Shops on Princes St, Dunedin. (Photo: Getty Images/Jill Ferry)
Shops on Princes St, Dunedin. (Photo: Getty Images/Jill Ferry)

BusinessJune 4, 2020

Three graphs that tell the story of Covid-19’s impact on small businesses

Shops on Princes St, Dunedin. (Photo: Getty Images/Jill Ferry)
Shops on Princes St, Dunedin. (Photo: Getty Images/Jill Ferry)

With roughly 97% of New Zealand enterprises categorised as small businesses – that is, 20 or fewer employees – accounting software platform Xero’s newly released analysis provides a stark picture of the severe impact of Covid-19 throughout the sector.

What exactly does the data show?

Essentially, the data shows that year-on-year revenue for small businesses fell by 10% after New Zealand recorded its first Covid-19 case in early March and continued to drop in April by 34%, a few weeks into alert level four. The graph below shows revenue tracking along at around 5% year-on-year growth throughout January and February and then plunging in early March.

What about job losses?

The analysis shows that even before the level four lockdown the number of jobs in small businesses began to plummet, falling by 4% (or 24,000 employees) throughout March before levelling out at the end of the month when the wage subsidy came into effect. The graph below provides a telling visual of the significance of the wage subsidy, and how it stemmed further job losses and enabled businesses to retain their staff throughout the lockdown.

Do the job losses differ throughout New Zealand?

While job losses throughout the country were varied, no regions were immune to Covid-19’s devastating impact on employment. Auckland, Hawke’s Bay and Northland were among the first to see decreases in employment in late March but after several weeks in lockdown, the rest of the country followed.

In the last week of April, Auckland saw the largest drop in employment (5.7%) followed by Hawkes Bay (5.3%) and Northland (4.9%).

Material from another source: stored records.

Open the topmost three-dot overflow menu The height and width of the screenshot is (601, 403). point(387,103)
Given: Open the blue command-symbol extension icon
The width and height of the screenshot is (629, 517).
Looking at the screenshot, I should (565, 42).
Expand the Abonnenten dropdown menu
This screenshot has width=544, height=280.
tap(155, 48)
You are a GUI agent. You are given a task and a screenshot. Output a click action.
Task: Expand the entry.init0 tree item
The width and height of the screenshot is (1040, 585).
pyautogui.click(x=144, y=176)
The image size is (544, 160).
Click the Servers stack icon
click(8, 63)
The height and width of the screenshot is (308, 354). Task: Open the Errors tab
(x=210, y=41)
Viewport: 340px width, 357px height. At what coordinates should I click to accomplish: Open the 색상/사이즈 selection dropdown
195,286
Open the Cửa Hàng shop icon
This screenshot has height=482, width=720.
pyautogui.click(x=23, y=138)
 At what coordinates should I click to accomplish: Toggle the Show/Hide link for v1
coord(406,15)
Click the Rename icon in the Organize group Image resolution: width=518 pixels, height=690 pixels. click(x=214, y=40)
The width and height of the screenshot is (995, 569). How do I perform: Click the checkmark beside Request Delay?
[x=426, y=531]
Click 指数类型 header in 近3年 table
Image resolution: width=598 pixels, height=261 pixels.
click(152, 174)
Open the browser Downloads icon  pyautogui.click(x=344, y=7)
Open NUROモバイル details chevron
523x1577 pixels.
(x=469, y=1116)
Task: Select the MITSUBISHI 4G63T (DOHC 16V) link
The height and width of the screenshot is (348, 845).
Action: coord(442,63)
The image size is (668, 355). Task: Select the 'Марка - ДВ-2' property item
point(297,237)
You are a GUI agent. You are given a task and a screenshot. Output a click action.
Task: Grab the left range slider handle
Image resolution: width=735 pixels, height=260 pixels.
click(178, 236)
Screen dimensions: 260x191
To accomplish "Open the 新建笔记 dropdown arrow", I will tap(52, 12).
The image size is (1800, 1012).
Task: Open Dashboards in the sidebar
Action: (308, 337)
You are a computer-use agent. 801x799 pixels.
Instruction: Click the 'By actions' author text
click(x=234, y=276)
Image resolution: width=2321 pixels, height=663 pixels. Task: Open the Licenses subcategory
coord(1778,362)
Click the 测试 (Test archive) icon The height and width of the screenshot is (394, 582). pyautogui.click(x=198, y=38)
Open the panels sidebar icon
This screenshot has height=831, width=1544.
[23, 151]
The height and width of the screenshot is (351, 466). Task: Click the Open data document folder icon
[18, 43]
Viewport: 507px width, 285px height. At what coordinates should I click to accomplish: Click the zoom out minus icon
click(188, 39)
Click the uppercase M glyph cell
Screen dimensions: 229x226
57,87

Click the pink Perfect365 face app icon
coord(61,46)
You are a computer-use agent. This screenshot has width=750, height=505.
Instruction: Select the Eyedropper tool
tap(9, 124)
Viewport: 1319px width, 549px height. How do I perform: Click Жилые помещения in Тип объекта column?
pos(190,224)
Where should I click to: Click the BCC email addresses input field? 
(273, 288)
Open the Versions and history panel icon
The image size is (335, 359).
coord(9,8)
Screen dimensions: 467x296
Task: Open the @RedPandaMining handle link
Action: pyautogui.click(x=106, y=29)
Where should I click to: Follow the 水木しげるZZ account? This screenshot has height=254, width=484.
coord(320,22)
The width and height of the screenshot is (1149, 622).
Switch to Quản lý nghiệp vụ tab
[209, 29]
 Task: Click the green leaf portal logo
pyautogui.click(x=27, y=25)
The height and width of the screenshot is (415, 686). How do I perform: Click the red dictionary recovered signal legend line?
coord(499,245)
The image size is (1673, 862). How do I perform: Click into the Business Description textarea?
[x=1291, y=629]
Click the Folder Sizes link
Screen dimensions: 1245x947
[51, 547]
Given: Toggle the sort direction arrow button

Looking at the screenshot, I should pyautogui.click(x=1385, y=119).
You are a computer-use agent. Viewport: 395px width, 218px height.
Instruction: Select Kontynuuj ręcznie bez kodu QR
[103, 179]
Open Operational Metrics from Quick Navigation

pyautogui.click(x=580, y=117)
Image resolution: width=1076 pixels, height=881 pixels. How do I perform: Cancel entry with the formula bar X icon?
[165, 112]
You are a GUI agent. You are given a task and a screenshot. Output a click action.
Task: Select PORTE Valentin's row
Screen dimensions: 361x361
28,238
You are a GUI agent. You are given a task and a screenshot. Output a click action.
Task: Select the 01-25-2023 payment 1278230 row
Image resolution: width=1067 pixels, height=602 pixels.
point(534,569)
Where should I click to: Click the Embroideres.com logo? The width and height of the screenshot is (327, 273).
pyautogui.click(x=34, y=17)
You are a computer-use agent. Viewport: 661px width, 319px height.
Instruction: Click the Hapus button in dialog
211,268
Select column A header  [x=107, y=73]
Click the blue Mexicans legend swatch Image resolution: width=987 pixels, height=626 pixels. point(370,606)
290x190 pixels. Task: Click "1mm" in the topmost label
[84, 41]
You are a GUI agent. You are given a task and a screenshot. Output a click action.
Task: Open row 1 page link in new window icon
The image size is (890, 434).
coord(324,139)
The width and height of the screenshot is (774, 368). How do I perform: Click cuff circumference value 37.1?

While the Bay of Plenty saw an increase in employment in late March, by late April it had dropped by 3.6%.

What needs to happen to bolster small businesses?

Craig Hudson, Xero’s managing director of New Zealand and the Pacific Islands, emphasised that cash flow is more critical than ever to support SMEs and urged New Zealanders to continue supporting local businesses and explore the country.

“If we can keep money circulating around the country, this will be one of the ways to help alleviate the economic shock of lockdown as we begin to reopen as a nation,” he said.

“Aotearoa is a country of wonder and a surge of domestic tourism would go a long way in supporting key regions that were hit hard and fast.”

He also said that a crucial way to support the small business sector was for bills to be paid promptly. This was emphasised by Minister for Small Business Stuart Nash, who, based on Xero’s data, reiterated a previous call for large businesses to begin paying invoices within 10 working days.

“Xero has reinforced the government’s call for significant private enterprises to help support the economic recovery by paying their bills promptly,” Nash said.

“All businesses across supply chains have a part to play in keeping cash moving and keeping the economy moving. SMEs have been hit hard by the global pandemic. Now more than ever, they need to be treated fairly as we emerge into a recovery phase.”